Валерий вспомнил Варины слова о прошлых жизнях, об Индии, бормотания о принятии, ее признание, и бушующий обломками нормальности хаос воспоминаний о ней внезапно замедлился, бредовые фразы обрели смысл. На душе отлегло, посветлело. Разум-скептик тут же воспротивился: как это возможно? Почему вдруг у нее?

Праджни-джи забинтовал руку девушки между запястьем и локтем, взялся за ладонь на другой руке Вари и продолжил:

— Людям кажется, что они все про себя знают, а на самом деле мало кто может ответить на вопрос «Кто я есть». Человек не догадывается, на что способен. Однажды старушка — та, что торгует ягодами у ворот, пошла к лесу через овраг у мангрового болота. Навстречу стая диких собак. Старая женщина бросила в них свою корзину и на! Забралась на дерево, на самую верхушку. В один миг. Как обезьяна. Собак потом разогнали. А старушку снимать пришлось. Дряхлая она совсем, сама спуститься не смогла. При стрессе сиддхи проявляются даже у обычных людей.

«Это психологический выброс адреналина в состоянии опасности. На адреналине еще не то делают, — подумал Валерий. — Но при чем тут Варя?»

— Если же человек тотальный в своих усилиях, у него копится энергия. Если много психической энергии, проявляются сиддхи, суперспособности. А Варья очень тотальная. Во всем. Даже в своих ошибках. И это красиво. Однонаправленность важна.

Валерий взглянул на Варю, и подумалось, что все эти серьезные слова относятся вовсе не к худенькой, беззащитной девушке, которую вдруг захотелось прижать к себе и спрятать от всех. Гуру повторил:

— Однонаправленность.

«Вопрос, в чем однонаправленность? Может, это просто упрямство?» — мысленно парировал Валерий. Он и сам был вполне упертым, иначе не построил бы бизнес. Кольнуло в душе от вспомнившихся Вариных слов: «Тебе туда, а мне в другую сторону. Мы живем в разных мирах».
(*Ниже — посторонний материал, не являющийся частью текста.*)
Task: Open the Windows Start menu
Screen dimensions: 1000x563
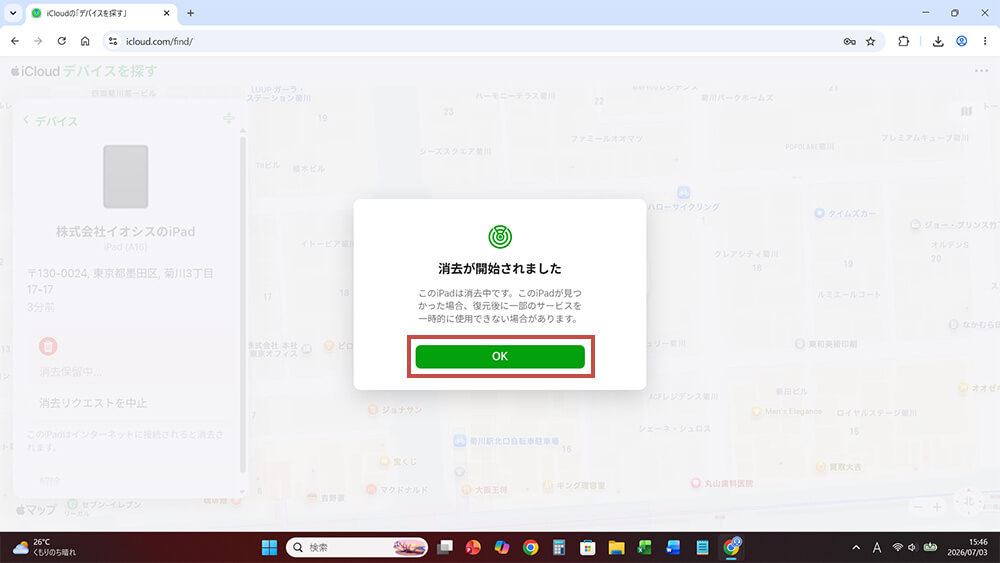Action: coord(269,547)
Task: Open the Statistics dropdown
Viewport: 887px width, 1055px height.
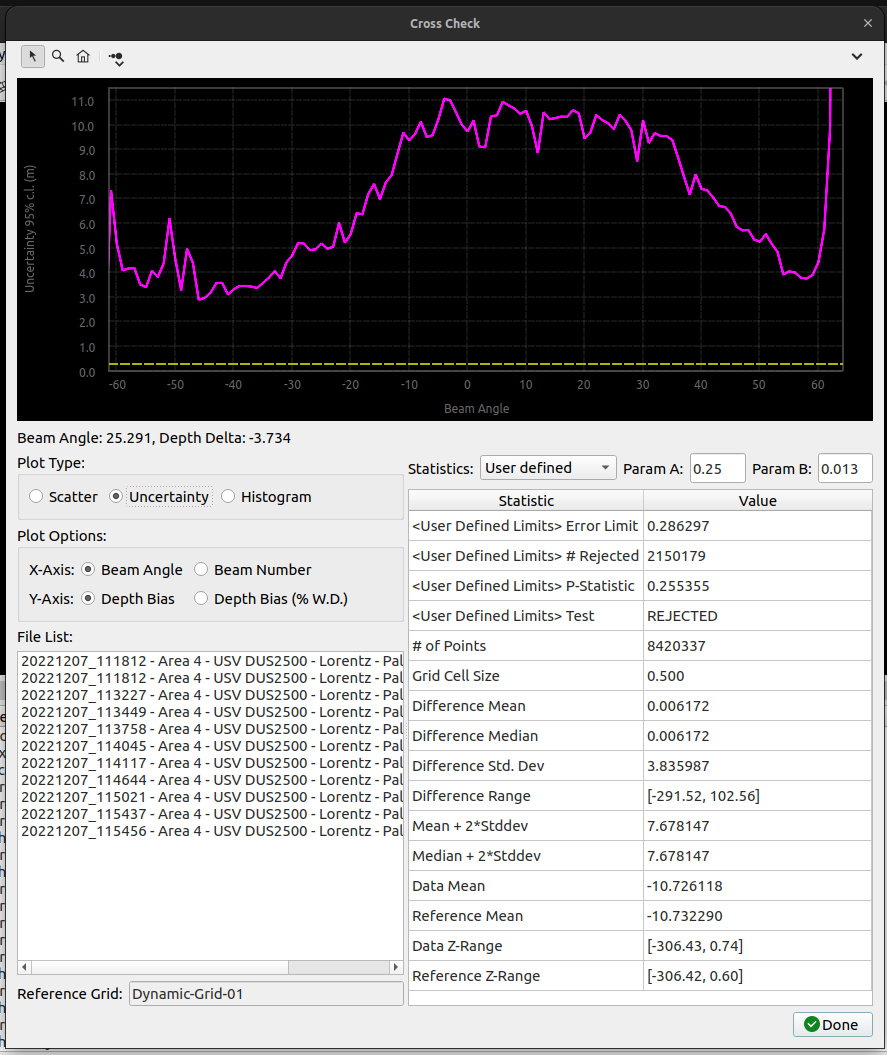Action: click(548, 468)
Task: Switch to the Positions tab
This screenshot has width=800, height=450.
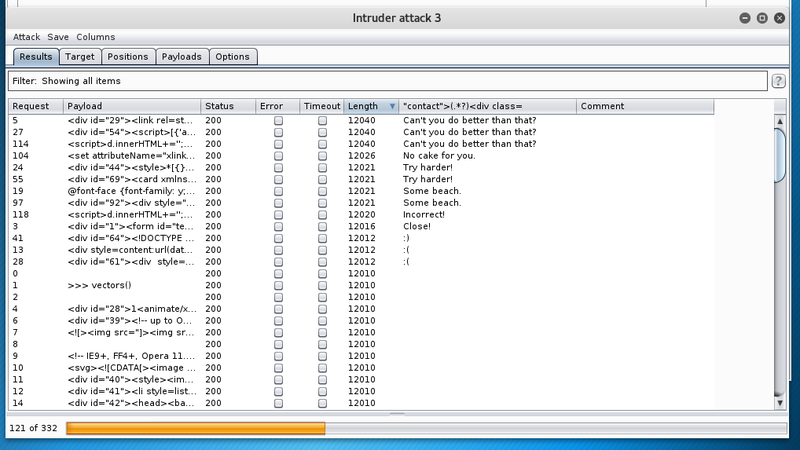Action: tap(128, 57)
А если она права? Сердце сжалось. Валерий себя одернул: как бы то ни было, короткий или длительный промежуток времени, но их путям предстоит идти параллельно, соприкасаясь, — пока она не прозреет снова. Сколько бы боги не шутили, им придется увидеть, что он серьезен в своем намерении. Иначе быть не может — стыд разъест его изнутри, Черкасов был в этом уверен.

От этого понимания его сердце забилось ровно, емко, стало большим, вытесняя страхи и сомнения. Мерно, спокойно звучал пульс. И с каждым ударом Валерий сам становился большим, безбурным, сконцентрированным. Одно ему было известно точно, одна цель ясна, и в этом теперь была его направленность.

Гуру наклеил чистую салфетку на последний ожог на плече девушки и повернулся к Черкасову.

— Отнеси Варью в ее комнату. Она будет долго спать. — Помолчал и добавил. — Запомни, мальчик, Бог живет везде: на базаре, в поездах, магазинах. Нет такого места, где Бог не живет. Главное, он находится в сейчас. И если ты останешься в сейчас, Бог будет близко. И чем больше тебя будет в сейчас, тем больше Бога будет в тебе. Помни об этом. Наблюдай. Исследуй.

Глаза Мастера и Валерия встретились. Последнему показалось, что он смотрит в Пустоту, проваливается в темные глубины и летит в бесконечном вакууме, между звезд. Это было хорошо, но странно. Что-то маленькое, возможно, он сам, сжалось в области горла и замерло, как испуганная пичуга. Но Черкасов не отвел взгляд: надоело бояться. Показалось, что он смотрит сам в себя: изнутри наружу и снаружи вовнутрь, будто нет границ между телами, нет индийской жары, разрастающейся с каждой минутой, нет голосов за окном, шума леса, запахов, нет никого и ничего, только одно большое Я, и даже не Я вовсе, Космос. Темный, как сам мрак, и бесконечно белый одновременно.

Сколько продлилось это состояние — мгновение или час, Валерий не сказал бы. Еще не выходя из него, он осторожно взял на руки Варю. Праджни-джи также аккуратно прикрыл ее тело своим широким клетчатым шарфом. Ощутив живое тепло у своей груди, Черкасов почувствовал ту же неразделимость, бесконечность между ним и девушкой.

Космос наполнял его, и гуру, и Варю, и толстую Падмини, и всю эту комнату, расширяясь все дальше. И слов было больше не нужно. Не требовалось воспоминаний о сделанном и планов на будущее. Все было ясно и так. Сейчас. В настоящий момент.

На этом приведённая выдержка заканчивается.